Хлесткий тяжелый дождь стучал по тротуарам. Потоки воды неслись с крыш, с хлюпаньем разбиваясь об оконные карнизы.
– Уезжаю в дождь, - шепнул он. – Вроде – хорошая примета. Быстрей бы на море… Господи, от чего бегу? От того, к чему прибегу?
«Ладно ныть, - сонно сказал Второй. – Все вы ноете, когда в достатке и в неге. А даст жизнь в рожу, вспомните свое нытье с изумлением».

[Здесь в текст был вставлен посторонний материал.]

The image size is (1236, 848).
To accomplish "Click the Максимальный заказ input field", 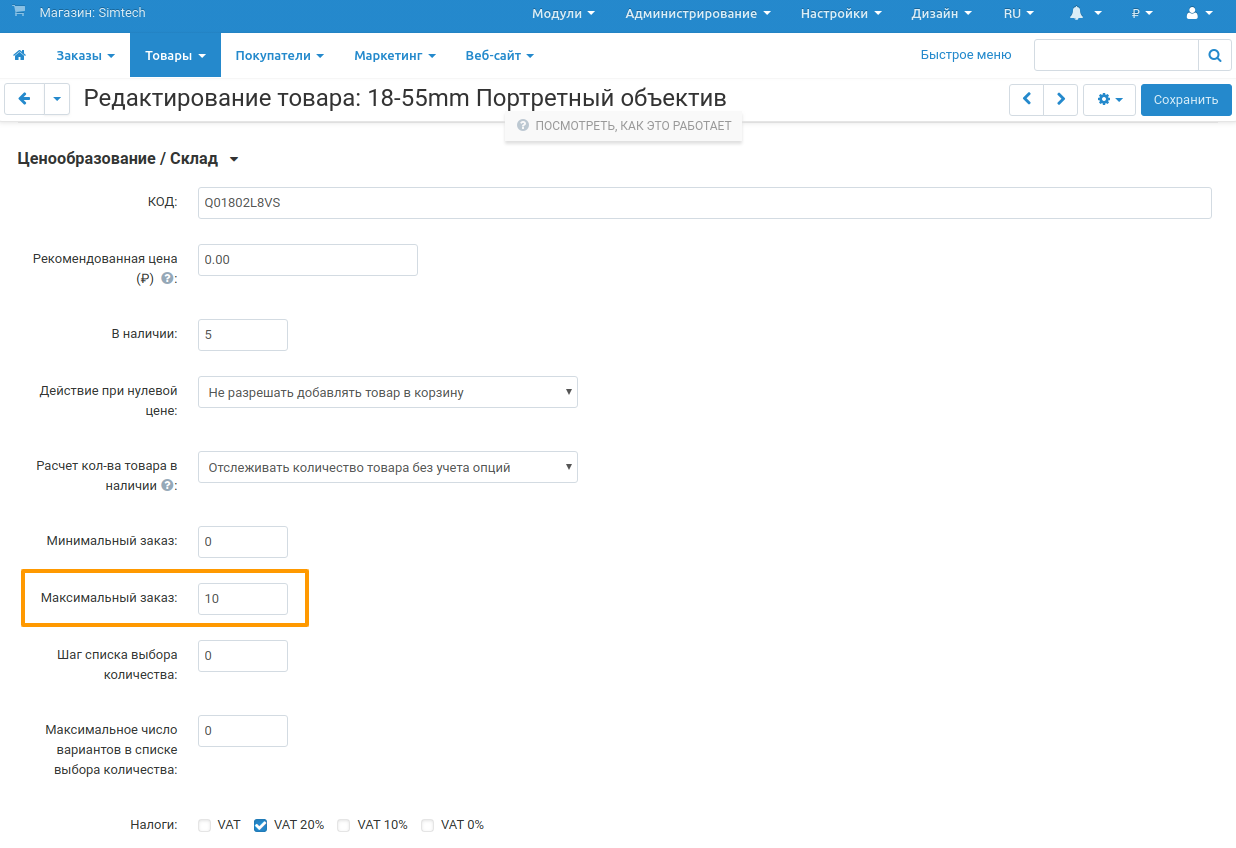I will click(x=242, y=599).
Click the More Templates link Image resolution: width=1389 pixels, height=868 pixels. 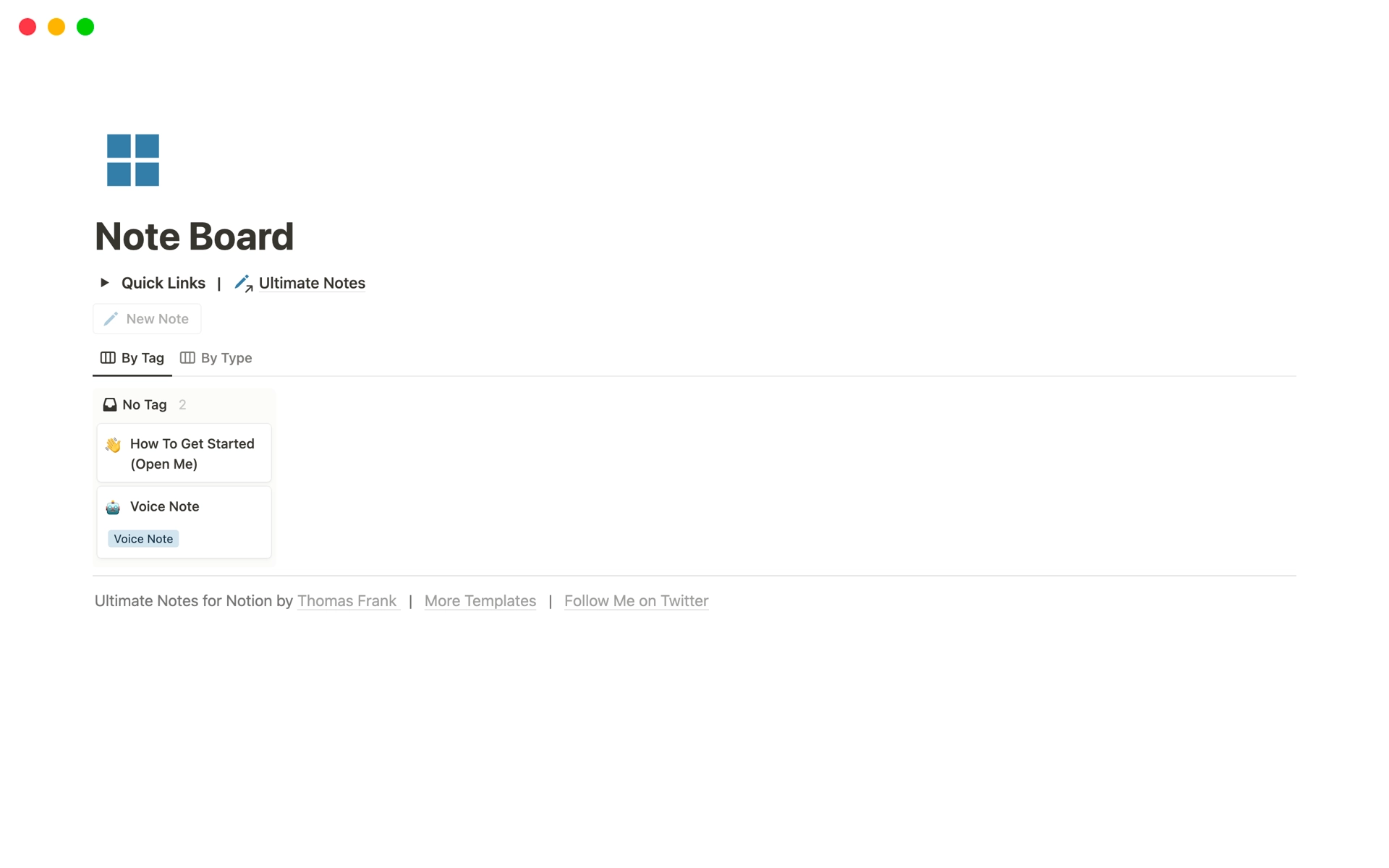point(479,600)
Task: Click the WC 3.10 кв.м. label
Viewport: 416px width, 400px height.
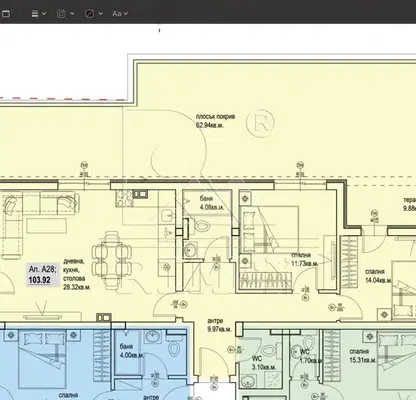Action: (264, 363)
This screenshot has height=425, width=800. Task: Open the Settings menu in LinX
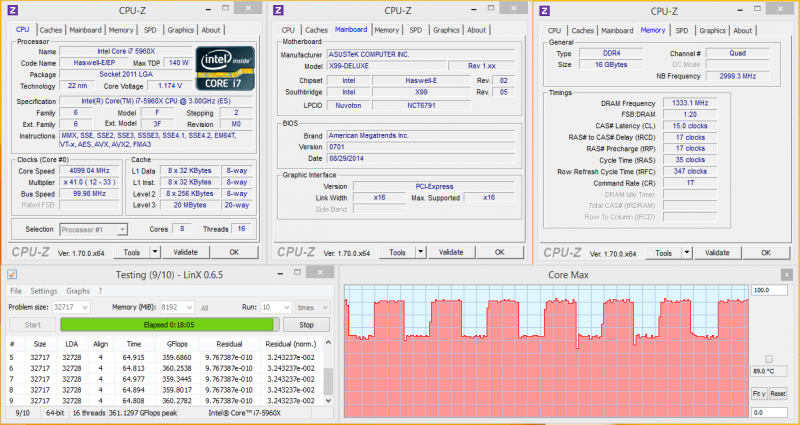[x=43, y=291]
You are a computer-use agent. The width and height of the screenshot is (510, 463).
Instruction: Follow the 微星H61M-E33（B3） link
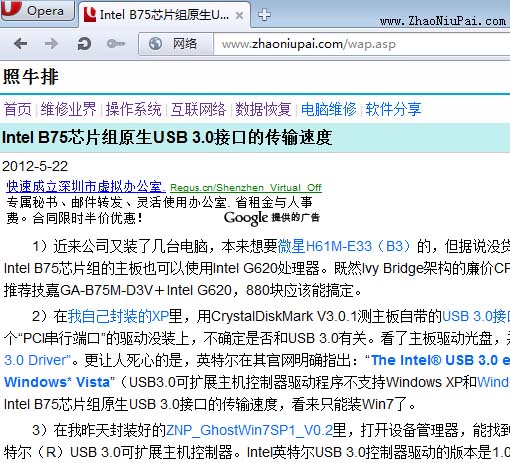click(x=344, y=246)
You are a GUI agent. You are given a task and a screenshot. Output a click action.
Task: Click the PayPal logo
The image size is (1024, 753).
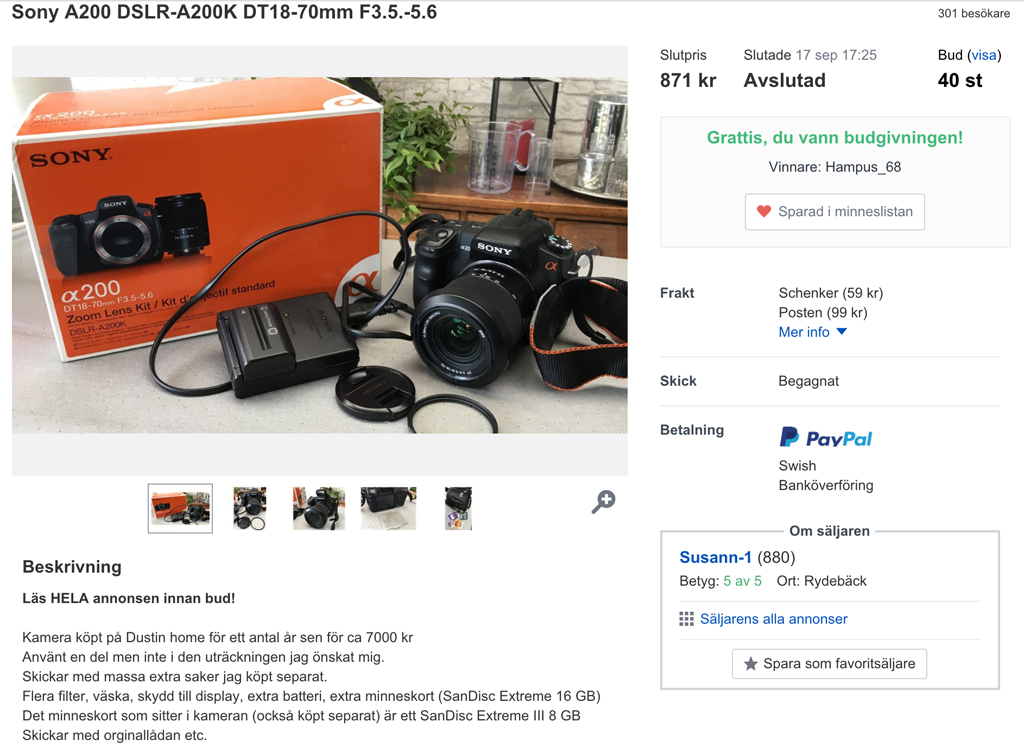826,438
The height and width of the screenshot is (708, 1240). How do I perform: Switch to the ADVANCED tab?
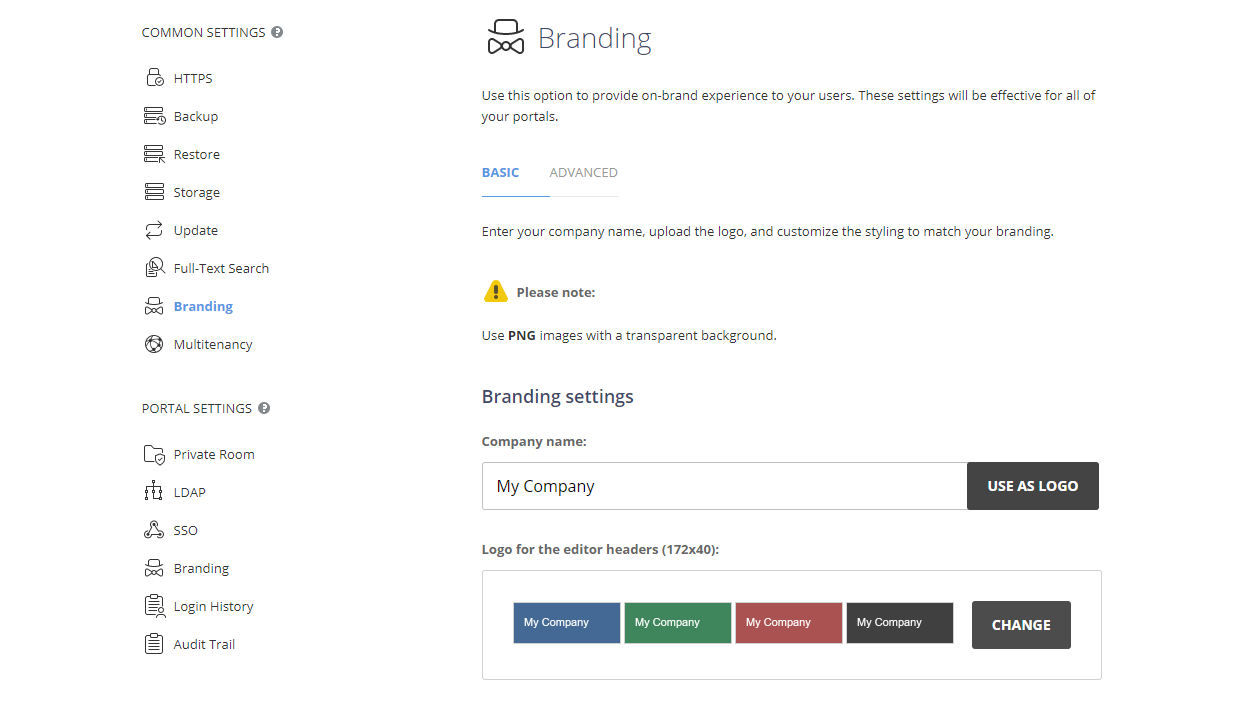pos(583,172)
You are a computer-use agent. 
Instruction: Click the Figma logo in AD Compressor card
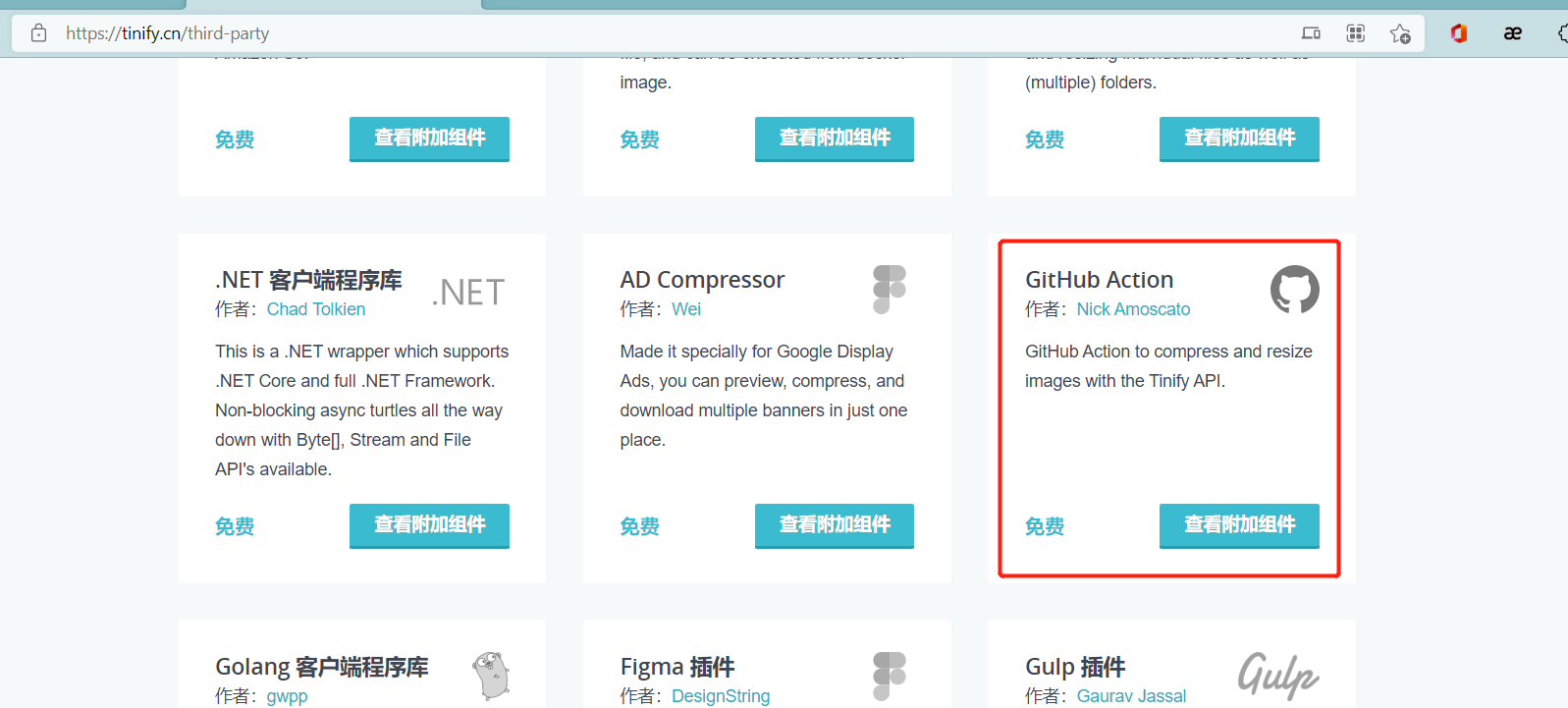[x=889, y=290]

– И то правда, - согласился Прошин и начал одеваться.
Уже в аэропорту, стоя за стеклянной стеной здания и наблюдая за передвижением по бетонному полю таких неуклюжих на земле лайнеров, он поймал себя на чувстве чего-то бесповоротно утраченного. Да, чего-то недоставало. Как недоставало утром, при пробуждении, запаха пирогов и родительских голосов из кухни… Но чего? Оли? И вдруг мучительно захотелось вернуться не в пустую, набитую хозяйственными агрегатами квартиру, а домой – где семья, где тебя ждут и любят, к невозвратимому, из рук упущенному счастью… А вернее – отринутому им.